TASK
With the images left out, print every entry that follows exactly.

DATA SHOWN

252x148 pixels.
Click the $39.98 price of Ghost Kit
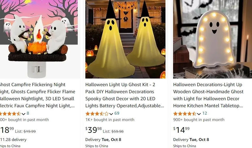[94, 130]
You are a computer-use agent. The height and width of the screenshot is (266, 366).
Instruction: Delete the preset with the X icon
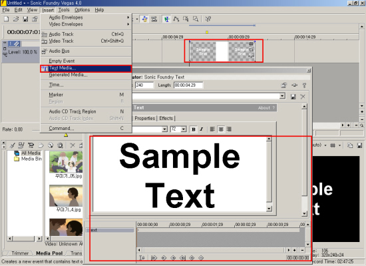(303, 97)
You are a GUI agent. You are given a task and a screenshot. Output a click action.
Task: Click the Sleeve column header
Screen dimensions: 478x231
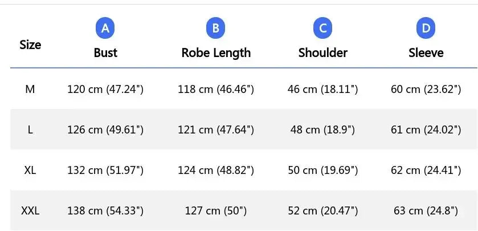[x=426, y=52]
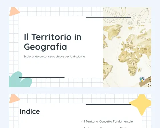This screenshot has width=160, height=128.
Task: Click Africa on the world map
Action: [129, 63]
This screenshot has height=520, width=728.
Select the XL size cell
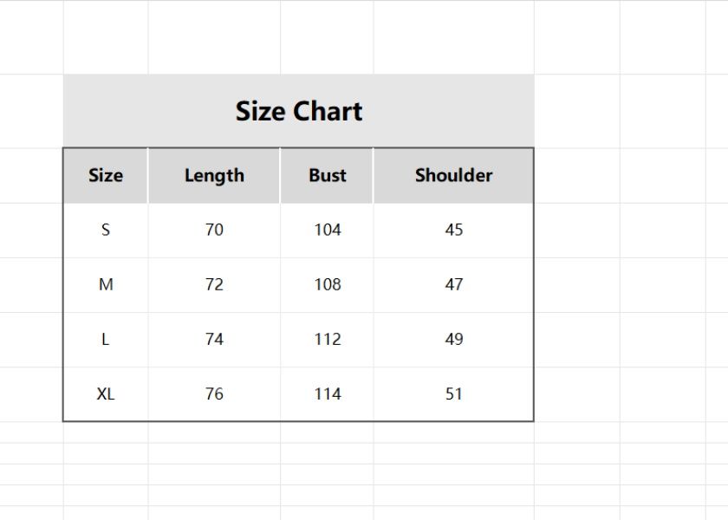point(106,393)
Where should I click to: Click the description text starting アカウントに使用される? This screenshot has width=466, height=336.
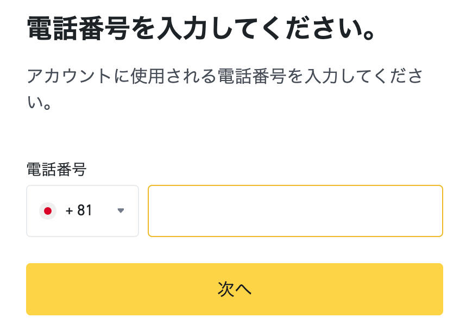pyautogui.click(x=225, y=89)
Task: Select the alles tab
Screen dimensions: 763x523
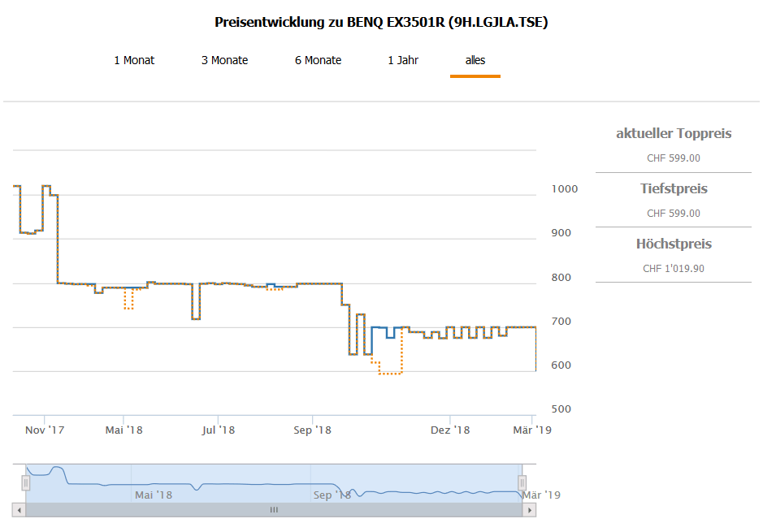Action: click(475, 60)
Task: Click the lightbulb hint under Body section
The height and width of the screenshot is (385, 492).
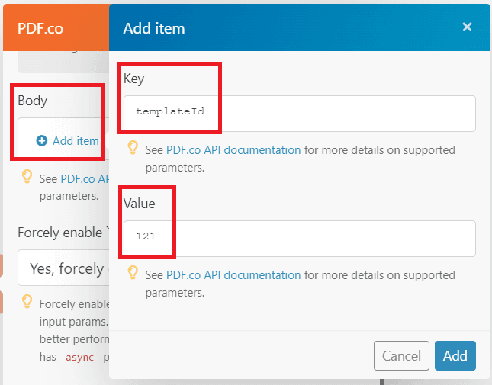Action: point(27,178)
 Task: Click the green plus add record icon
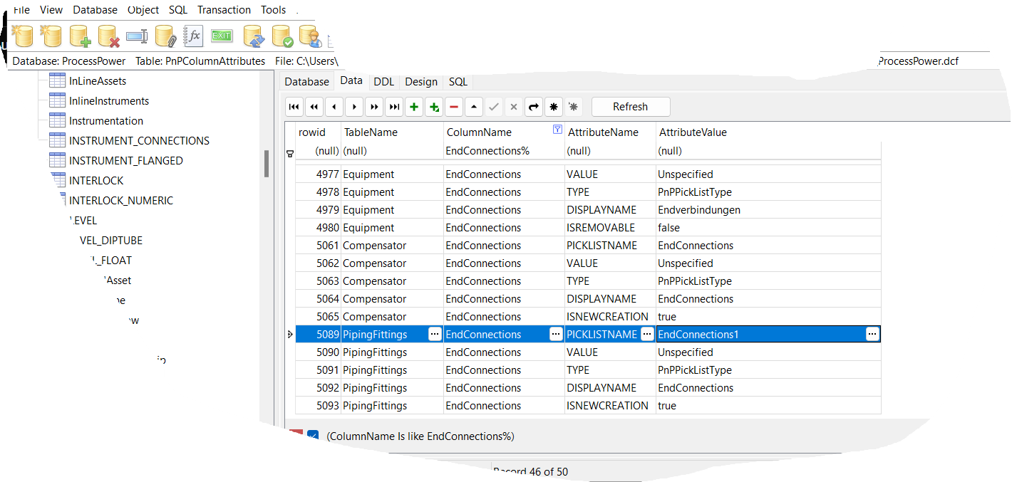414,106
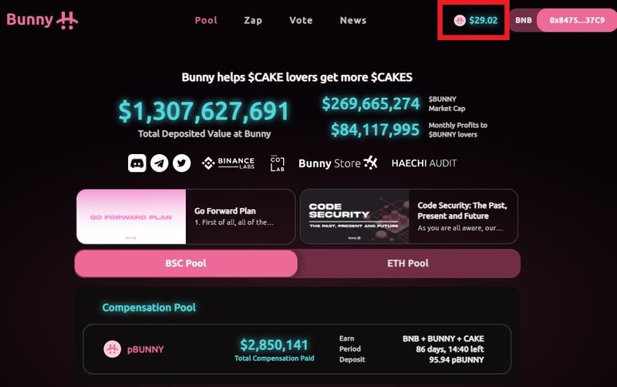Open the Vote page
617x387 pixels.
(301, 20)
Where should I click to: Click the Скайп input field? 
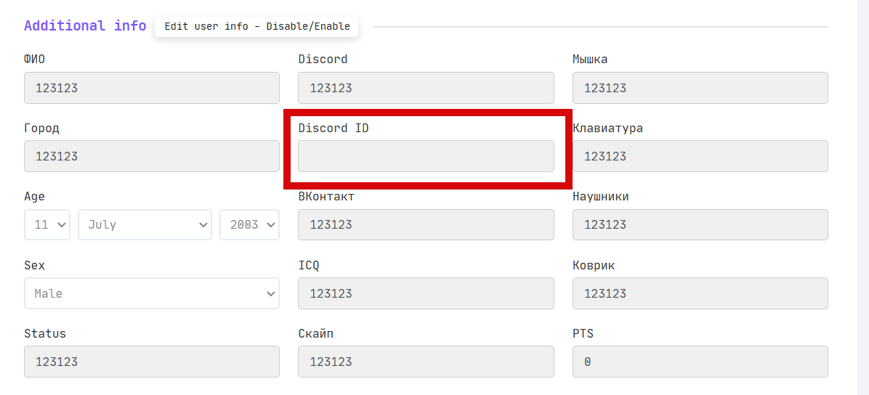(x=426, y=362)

ANSWER SECTION
252x148 pixels.
Click the $39.98 price of Ghost Kit
[94, 130]
You are a computer-use agent. The height and width of the screenshot is (266, 366).
Instruction: Delete the preset with the X icon
(303, 97)
You are a GUI agent. You are given a task and a screenshot. Output a click action.
Task: Click the Sleeve column header
Screen dimensions: 478x231
[x=426, y=52]
This screenshot has width=160, height=128.
Task: Click Africa on the world map
Action: [129, 63]
This screenshot has height=520, width=728.
Select the XL size cell
point(106,393)
Where should I click to: Click the description text starting アカウントに使用される? This screenshot has width=466, height=336.
pyautogui.click(x=225, y=89)
Task: Select the alles tab
Screen dimensions: 763x523
Action: click(475, 60)
Task: Click the lightbulb hint under Body section
The height and width of the screenshot is (385, 492).
Action: point(27,178)
 Task: Click the green plus add record icon
414,106
Open the Vote page
617x387 pixels.
(301, 20)
Where should I click to: Click the Скайп input field? 
(x=426, y=362)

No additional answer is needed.